Plusieurs mois après sa diffusion, les auteurs de l’étude « Les parcours professionnels, des leviers pour agir efficacement sur la santé au travail – État des lieux des pratiques en Normandie » témoignent. Venez comprendre leurs motivations à réaliser cette étude et les enseignements tirés des différentes rencontres.

Visuel - auteurs parcours pro

Après avoir rédigé l'étude sur "Les parcours professionnels, des leviers pour agir efficacement sur la santé au travail – Etat des lieux des pratiques en Normandie" les acteurs : Florent Dubus, Séverine Lesueur et Eric Peltier nous partagent leur expérience dans le cadre de ces recherches. Retour sur l'interview...

Visuel - Question 1

F.D : « Au gré des interventions de l'Aract Normandie, il est apparu que le phénomène de désinsertion professionnelle, auquel de nombreux salariés sont exposés, trouvait ses origines dans de nombreuses dimensions. Ce phénomène demeure complexe à appréhender pour les employeurs et les partenaires sociaux car il interroge à la fois :

  • L'évolution des compétences des salariés ;
  • Les politiques Ressources Humaines ;
  • Les politiques de prévention des risques professionnels ;
  • La capacité de l'entreprise à s'adapter ;
  • Les évènements de la vie de ses collaborateurs ou encore le maillage des acteurs en capacité d'agir sur ces questions…

Cette étude, à vocation exploratoire, se propose donc de situer le débat sociétal relatif à la désinsertion professionnelle dans une perspective plus large en mettant en lumière les impacts du travail accomplis par les salariés et ses conditions de réalisation, au-delà des sujets plus visibles que sont les changements de postes ou de métier. »

E.P : « Nous avons réalisé cette étude car nous sommes persuadés depuis longtemps que l'amélioration des conditions de travail et a fortiori la prévention de l'usure professionnelle et de la désinsertion professionnelle, ne sont pas qu'une question d'aménagement de postes de travail. D'une part car on sait bien que l'usure physique n'est pas affaire que de contraintes biomécaniques. En effet, il est reconnu maintenant que les TMS sont bien des pathologies multifactorielles qui renvoient en grande partie à l'organisation du travail et que les postes dits "ergonomiques" n'y font rien ou trop peu pour s'assurer de protéger les salariés d'un risque pour leur santé à plus ou moins long terme. D'autre part, l'usure professionnelle est aussi, voire souvent liée à des contraintes psychiques, mentales pour lesquelles un aménagement physique du poste de travail n'apportera pas de solution adaptée. Enfin, force est de constater que certains postes de travail ne peuvent pas être aménagés, ni automatisés et exposeront les salariés qui les occupent à une certaine forme de pénibilité.

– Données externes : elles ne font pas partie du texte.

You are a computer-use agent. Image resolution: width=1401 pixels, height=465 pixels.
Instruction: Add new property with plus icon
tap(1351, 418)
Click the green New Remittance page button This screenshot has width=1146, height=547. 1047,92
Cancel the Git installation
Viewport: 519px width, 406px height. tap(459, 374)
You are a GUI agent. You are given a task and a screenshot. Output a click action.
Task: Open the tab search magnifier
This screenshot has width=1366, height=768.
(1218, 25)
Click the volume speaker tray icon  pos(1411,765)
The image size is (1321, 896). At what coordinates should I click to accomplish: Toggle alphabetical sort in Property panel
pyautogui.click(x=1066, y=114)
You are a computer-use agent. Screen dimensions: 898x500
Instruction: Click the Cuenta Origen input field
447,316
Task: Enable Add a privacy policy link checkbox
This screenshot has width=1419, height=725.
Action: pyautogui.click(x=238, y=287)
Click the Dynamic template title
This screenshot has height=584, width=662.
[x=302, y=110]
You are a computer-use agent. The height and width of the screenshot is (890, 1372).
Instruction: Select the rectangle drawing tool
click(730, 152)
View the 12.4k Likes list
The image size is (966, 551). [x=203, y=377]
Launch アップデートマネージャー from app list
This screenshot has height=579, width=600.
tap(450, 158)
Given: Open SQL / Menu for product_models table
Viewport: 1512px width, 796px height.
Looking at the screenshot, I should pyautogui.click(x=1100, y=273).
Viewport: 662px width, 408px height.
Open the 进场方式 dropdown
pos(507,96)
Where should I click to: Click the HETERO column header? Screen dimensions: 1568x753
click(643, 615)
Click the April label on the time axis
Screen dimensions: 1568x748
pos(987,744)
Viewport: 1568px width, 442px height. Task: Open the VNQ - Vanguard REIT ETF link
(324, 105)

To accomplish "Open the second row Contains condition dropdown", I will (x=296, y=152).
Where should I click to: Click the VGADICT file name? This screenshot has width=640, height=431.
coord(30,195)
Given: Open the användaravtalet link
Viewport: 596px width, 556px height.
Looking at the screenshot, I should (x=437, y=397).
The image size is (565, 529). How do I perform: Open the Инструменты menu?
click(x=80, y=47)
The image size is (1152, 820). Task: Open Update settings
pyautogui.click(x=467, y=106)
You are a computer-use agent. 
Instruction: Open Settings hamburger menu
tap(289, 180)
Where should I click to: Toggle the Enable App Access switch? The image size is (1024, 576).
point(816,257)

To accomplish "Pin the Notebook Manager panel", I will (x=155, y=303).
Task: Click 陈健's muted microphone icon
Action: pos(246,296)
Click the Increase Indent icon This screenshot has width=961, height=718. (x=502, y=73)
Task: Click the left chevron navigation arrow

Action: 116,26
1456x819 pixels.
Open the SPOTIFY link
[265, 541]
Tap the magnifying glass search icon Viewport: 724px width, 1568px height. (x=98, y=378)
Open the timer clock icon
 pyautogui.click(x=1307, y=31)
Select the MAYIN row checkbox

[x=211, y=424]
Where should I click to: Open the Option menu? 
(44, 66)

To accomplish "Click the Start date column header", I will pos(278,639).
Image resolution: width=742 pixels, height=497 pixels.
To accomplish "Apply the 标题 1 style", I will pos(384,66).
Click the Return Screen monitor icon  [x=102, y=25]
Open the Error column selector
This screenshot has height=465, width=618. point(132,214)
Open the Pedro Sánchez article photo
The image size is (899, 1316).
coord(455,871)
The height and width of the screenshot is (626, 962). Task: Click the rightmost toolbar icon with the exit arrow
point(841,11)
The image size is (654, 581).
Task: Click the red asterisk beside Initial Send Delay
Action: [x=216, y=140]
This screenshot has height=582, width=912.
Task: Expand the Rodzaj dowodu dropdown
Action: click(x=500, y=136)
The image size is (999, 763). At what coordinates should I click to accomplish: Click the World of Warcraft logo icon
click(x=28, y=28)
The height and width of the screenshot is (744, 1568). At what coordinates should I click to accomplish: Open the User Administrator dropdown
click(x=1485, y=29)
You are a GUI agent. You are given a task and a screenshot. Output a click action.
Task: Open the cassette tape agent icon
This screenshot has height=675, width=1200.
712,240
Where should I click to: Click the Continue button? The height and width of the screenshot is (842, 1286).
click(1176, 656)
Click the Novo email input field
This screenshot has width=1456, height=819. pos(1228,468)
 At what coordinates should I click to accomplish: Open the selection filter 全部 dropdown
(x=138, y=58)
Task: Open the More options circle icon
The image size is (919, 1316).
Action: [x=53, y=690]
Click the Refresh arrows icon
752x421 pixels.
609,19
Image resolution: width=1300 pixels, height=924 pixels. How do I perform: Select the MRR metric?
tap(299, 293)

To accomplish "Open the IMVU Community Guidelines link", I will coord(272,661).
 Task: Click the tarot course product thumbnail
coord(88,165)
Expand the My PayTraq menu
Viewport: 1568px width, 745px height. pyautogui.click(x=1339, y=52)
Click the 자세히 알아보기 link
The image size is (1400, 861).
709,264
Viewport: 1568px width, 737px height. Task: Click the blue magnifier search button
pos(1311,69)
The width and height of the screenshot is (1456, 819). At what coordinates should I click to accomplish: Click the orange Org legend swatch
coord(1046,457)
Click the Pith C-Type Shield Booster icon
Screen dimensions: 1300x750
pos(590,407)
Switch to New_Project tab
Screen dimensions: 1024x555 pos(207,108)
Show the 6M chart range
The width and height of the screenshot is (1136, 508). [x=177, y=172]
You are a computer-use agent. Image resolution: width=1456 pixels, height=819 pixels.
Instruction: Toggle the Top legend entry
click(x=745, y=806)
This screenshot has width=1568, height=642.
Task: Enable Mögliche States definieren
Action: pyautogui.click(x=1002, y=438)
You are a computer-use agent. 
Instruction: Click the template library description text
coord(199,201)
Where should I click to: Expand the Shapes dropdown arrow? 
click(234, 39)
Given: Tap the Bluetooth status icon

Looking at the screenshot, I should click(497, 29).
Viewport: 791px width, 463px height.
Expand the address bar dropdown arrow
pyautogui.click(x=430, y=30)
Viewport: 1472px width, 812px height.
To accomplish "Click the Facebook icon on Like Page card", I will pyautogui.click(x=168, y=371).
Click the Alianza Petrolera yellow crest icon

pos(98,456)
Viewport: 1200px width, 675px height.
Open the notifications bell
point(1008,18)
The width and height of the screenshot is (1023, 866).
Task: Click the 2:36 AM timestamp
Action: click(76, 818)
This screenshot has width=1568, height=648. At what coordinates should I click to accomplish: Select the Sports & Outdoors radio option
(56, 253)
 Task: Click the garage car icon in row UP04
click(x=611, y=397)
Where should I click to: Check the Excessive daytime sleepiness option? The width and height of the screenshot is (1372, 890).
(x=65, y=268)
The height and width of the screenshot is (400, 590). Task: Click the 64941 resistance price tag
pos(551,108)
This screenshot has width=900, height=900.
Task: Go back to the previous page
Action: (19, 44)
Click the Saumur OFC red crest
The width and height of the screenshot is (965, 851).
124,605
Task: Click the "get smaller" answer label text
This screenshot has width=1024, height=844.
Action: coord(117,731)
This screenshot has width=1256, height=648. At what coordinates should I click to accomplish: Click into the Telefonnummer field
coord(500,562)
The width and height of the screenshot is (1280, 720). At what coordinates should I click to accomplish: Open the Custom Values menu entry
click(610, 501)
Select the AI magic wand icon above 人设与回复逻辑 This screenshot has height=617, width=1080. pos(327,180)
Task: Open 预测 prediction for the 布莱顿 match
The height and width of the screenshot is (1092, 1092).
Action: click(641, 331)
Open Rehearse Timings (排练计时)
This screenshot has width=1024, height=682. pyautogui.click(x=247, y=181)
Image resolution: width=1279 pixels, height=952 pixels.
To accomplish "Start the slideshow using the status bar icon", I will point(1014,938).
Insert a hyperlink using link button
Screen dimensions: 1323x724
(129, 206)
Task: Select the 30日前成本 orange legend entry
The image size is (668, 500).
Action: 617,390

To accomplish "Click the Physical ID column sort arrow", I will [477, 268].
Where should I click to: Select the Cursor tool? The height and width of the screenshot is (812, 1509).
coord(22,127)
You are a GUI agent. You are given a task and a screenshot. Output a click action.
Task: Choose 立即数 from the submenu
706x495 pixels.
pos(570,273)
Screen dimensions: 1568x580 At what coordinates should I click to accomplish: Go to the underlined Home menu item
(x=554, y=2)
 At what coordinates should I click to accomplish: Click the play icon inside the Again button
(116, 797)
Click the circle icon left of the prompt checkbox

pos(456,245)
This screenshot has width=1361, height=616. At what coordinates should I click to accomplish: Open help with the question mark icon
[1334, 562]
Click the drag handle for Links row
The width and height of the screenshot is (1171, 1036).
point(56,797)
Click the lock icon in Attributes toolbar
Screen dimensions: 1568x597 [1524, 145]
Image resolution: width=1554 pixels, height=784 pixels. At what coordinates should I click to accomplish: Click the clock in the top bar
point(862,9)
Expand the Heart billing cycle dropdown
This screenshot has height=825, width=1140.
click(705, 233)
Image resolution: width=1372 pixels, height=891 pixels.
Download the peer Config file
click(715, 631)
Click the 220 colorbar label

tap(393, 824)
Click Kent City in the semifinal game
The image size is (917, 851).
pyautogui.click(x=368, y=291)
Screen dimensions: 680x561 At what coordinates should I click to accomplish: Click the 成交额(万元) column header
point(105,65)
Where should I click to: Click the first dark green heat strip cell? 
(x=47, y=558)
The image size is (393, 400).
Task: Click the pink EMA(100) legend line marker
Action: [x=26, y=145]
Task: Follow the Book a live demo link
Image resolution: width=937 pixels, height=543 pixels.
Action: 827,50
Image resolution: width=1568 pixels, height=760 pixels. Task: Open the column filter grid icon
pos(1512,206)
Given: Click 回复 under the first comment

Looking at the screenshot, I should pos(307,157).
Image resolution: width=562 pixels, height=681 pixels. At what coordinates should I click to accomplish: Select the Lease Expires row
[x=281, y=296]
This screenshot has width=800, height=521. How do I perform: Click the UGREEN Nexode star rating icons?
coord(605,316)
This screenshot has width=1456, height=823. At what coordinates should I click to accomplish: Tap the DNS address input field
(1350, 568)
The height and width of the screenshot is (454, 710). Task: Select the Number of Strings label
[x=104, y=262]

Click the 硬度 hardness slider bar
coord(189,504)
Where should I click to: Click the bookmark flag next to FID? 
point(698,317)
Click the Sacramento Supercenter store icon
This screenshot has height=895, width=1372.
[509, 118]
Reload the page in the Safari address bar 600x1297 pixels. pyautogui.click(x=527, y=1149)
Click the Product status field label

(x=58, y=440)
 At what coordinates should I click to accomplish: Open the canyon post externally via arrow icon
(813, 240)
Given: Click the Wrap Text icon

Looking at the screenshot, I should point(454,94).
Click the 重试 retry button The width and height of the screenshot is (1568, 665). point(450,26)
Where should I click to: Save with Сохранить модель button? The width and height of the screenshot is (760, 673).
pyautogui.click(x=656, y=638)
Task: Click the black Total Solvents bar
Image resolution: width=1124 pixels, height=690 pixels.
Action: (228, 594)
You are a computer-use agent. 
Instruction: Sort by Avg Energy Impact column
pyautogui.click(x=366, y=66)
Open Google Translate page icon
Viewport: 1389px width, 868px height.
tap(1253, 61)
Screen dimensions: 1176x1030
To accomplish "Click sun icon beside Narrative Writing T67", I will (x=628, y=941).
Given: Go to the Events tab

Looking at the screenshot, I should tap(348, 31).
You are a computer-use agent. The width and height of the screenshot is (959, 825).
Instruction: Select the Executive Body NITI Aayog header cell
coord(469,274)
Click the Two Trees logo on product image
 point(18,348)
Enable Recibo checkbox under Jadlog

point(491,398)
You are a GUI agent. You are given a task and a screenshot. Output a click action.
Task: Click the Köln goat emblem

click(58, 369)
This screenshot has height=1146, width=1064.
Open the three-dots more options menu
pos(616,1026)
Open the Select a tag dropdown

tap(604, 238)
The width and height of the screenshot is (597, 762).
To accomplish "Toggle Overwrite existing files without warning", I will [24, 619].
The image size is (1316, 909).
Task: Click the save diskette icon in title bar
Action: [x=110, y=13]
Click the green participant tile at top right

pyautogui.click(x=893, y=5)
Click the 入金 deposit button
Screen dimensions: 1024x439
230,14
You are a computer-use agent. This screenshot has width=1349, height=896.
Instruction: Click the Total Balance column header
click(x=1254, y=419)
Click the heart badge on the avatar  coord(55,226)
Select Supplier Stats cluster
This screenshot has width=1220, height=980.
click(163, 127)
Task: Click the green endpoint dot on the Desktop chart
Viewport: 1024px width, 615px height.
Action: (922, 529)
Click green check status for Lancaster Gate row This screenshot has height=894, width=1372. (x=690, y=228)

Voilà pourquoi le réseau Anact-Aract défend un élargissement du champ des possibles en termes de solutions à apporter pour prévenir l'usure professionnelle et les risques de désinsertion professionnelle en explorant la piste de parcours professionnels. Il nous a cependant semblé utile de montrer que si le parcours était un levier de prévention, ils pouvaient aussi être un objet d'étude pour mieux comprendre le déclenchement (ou non) du processus de désinsertion professionnelle. Existe-t-il des parcours qui exposent et d'autres qui protègent ? Ces parcours sont-ils le fruit d'une réflexion RH des entreprises ? Ou, au contraire, l'absence de stratégie RH est-elle la cause d'une partie des problèmes de santé, d'absentéisme et au final de performance des organisations ?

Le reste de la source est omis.